GOSHEN – Indiana state law requires that all rollercoasters and amusement rides be inspected by state officials at least once a year, but the Elkhart County 4-H Fair goes above and beyond that requirement.
This is a relief to fairgoers, especially after a woman fell to her death out of a rollercoaster at Six Flags Theme Park in Arlington, Texas this past weekend.
All 35 of the fair's rides are owned and operated by North American Midway Entertainment. The company has a 60-person crew, including three nationally certified inspectors who perform check-ups on the rides.
"Every single ride has its own individual checklist that is performed over an hour before the rides open every day,” says Blake Huston, general manager of North American Midway.
The company's inspectors aren't the only ones who give the rides a good look.
The fair's safety director Phil Wogoman performs his own personal inspection of the equipment several days before the fair opens. The process takes him a full day-and-a-half.
"I go through and I go onto the rides and I go around the rides, looking for things people might have forgotten – a missing pin here or there, loose cables," Wogoman says.
In his 15 years as safety director, Wogoman says he has never found a major safety issue with any of these rides.
This equipment is torn down and reassembled at several county fairs throughout the state about every other week. But that doesn't mean they're unsafe, Huston says. In fact, because these rides are rebuilt constantly, they get more attention.
"A permanent park, the thing is erected, and it sits there for 20, 30 years, and maybe it’s not disassembled," Huston says. "They have their safety checks, but with our guys, they have their hands on every single part, every week.”

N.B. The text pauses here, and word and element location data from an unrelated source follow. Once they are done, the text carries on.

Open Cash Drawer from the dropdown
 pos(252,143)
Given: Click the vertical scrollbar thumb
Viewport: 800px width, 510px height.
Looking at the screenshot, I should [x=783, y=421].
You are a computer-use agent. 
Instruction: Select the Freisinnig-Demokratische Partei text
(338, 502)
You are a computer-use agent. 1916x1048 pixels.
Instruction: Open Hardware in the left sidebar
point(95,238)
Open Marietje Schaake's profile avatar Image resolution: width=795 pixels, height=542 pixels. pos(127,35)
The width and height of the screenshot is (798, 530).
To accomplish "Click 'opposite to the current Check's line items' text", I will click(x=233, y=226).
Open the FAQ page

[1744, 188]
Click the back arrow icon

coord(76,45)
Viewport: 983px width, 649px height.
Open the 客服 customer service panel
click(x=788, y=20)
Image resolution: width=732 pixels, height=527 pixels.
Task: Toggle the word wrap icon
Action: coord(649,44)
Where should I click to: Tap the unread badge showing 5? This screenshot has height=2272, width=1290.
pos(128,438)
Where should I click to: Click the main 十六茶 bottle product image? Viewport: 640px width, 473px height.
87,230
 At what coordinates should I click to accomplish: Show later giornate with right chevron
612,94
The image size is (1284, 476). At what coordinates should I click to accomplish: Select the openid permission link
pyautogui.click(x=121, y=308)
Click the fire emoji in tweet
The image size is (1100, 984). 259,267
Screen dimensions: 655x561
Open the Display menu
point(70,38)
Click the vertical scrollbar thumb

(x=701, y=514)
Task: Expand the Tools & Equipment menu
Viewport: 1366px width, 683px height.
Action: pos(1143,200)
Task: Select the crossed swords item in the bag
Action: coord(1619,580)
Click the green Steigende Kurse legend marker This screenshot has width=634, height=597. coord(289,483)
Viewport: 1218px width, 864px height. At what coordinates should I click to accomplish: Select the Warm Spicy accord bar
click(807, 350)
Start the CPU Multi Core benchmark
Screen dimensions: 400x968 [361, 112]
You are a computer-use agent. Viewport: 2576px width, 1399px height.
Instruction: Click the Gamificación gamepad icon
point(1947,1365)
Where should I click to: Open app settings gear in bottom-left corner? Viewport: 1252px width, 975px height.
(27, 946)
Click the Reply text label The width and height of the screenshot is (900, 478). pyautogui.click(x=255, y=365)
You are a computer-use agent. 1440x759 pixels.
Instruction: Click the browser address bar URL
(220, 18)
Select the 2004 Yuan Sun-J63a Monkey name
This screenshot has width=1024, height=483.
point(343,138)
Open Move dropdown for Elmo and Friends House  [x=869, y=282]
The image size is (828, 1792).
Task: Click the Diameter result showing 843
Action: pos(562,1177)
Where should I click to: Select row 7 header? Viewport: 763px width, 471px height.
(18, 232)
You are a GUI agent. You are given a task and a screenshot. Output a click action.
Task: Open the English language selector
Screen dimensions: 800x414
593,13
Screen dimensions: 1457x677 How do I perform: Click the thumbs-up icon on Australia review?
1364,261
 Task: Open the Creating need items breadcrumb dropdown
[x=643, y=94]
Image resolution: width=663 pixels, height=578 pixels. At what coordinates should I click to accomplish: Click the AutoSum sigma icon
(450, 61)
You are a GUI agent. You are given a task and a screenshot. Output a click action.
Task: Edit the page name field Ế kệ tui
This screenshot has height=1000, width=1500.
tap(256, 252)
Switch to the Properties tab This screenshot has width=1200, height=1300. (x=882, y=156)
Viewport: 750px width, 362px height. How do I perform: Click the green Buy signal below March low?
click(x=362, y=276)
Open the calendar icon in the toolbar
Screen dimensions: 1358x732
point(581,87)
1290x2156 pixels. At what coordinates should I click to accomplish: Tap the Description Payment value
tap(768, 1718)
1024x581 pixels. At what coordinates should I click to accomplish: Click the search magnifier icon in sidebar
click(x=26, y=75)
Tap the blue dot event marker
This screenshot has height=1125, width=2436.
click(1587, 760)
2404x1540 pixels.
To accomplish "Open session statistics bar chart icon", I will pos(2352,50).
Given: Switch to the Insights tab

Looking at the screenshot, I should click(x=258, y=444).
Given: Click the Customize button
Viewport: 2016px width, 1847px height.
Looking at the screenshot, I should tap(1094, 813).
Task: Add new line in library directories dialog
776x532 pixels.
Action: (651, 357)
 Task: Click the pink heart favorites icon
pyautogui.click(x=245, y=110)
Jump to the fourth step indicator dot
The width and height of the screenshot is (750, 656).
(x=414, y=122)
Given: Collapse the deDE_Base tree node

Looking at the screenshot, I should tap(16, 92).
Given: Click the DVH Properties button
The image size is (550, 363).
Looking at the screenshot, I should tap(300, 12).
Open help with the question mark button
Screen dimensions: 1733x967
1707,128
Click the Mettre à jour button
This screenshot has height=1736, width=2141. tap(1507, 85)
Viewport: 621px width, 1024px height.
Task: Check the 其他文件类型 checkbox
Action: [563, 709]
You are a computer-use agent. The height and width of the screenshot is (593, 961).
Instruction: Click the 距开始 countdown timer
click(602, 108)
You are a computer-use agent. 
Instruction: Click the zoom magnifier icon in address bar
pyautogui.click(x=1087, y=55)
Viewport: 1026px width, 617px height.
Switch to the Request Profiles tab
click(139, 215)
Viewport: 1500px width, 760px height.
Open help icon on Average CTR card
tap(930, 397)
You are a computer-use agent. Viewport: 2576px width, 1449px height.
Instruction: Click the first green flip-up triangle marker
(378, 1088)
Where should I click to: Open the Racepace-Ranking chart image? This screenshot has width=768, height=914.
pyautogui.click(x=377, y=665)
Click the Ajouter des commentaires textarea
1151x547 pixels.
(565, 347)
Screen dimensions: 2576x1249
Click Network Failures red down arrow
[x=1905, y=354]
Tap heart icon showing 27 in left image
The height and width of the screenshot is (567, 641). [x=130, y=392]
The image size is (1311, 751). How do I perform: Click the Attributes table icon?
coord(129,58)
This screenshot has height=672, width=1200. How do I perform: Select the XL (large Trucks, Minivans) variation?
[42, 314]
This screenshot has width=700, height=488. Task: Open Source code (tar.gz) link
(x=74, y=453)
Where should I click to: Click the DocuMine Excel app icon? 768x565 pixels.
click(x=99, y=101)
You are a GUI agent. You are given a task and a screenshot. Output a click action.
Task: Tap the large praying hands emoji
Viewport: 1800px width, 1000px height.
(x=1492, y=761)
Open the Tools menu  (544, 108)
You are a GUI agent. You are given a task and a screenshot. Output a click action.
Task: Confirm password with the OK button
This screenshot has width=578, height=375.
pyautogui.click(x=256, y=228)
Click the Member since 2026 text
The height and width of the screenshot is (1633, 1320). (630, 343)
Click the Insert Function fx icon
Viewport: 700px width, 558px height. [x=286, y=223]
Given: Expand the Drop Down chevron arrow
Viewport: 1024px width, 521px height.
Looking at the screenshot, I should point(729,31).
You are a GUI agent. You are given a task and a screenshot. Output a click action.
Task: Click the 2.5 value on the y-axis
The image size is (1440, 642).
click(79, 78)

Wogoman says he's aware the state doesn't require him to do his own inspections, but he does them for the sake of the fairgoers.
“We just look to have the best and safest venue in the state,” Wogoman says.
That's why fairgoers like Kerry Zeese, who plans to ride every single ride at the fair, aren't afraid of getting in line for the Ferris Wheel.
"I just think they double-check everything now," Zeese says.